Joe Biden isn’t president yet. But his incoming White House already has its first conspiracy theory to deal with.

It goes by the tag the “Great Reset” and under its construct a wild dystopian future is in store. The coronavirus pandemic is merely a means to enslave humanity and end capitalism. Biden’s “Build Back Better” slogan is really a cover for nefarious plotting of a global cabal from Davos, Switzerland, intent on abolishing private property and building prison camps for the dissenters who refuse to accept microchips that will read their thoughts. Even Grover from Sesame Street might be involved.
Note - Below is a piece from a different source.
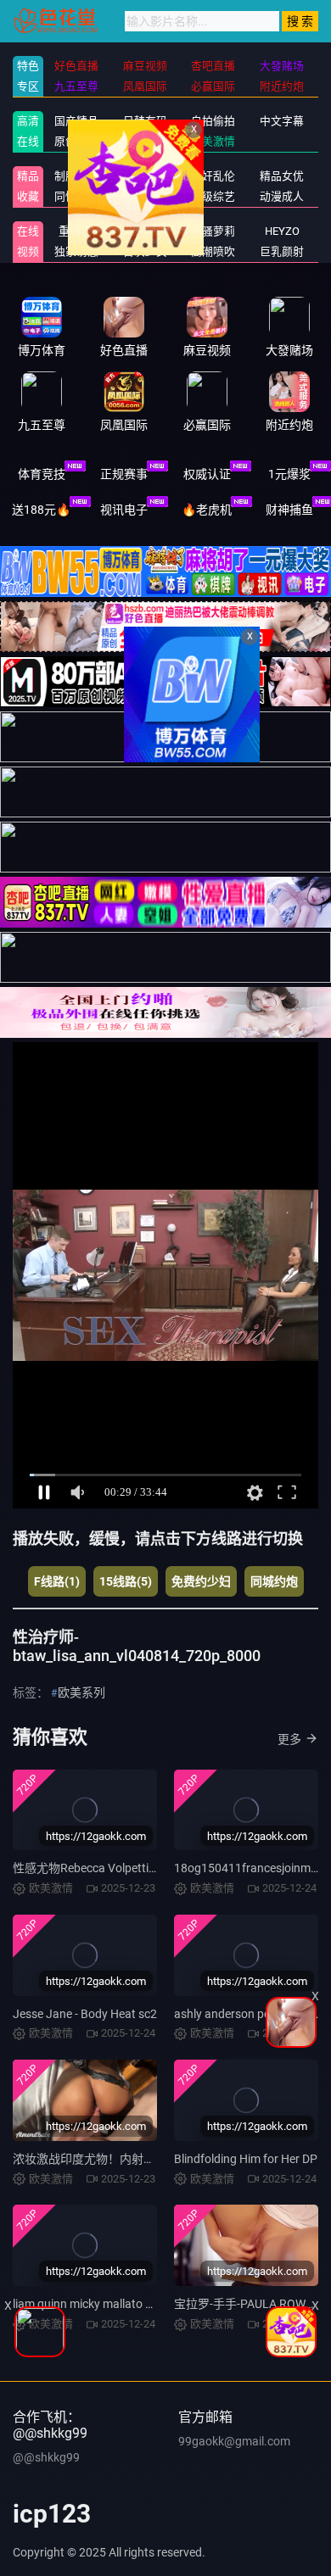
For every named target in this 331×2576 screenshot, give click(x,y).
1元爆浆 (289, 474)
The Great Reset is a hodgepodge of one-world-government fears that has gained steam in the wake of Biden’s win. It’s been fed by right-wing media personalities who have told their audiences that Biden is bent on launching said reset by using the coronavirus pandemic to ban religion, crush small businesses, and turn humans into something like robots—or replace them with actual robots.

Former Trump adviser Steve Bannon has declared that the Great Reset is “up in your grill,” while talk radio host Glenn Beck said the Great Reset is a plot to institute Nazi-style restrictions on American citizens. WorldNetDaily has called it a scheme from our “globalist overlords.” Pro-Trump personalities “Diamond and Silk” have warned their audience on Newsmax TV that Biden is behind the Great Reset plot.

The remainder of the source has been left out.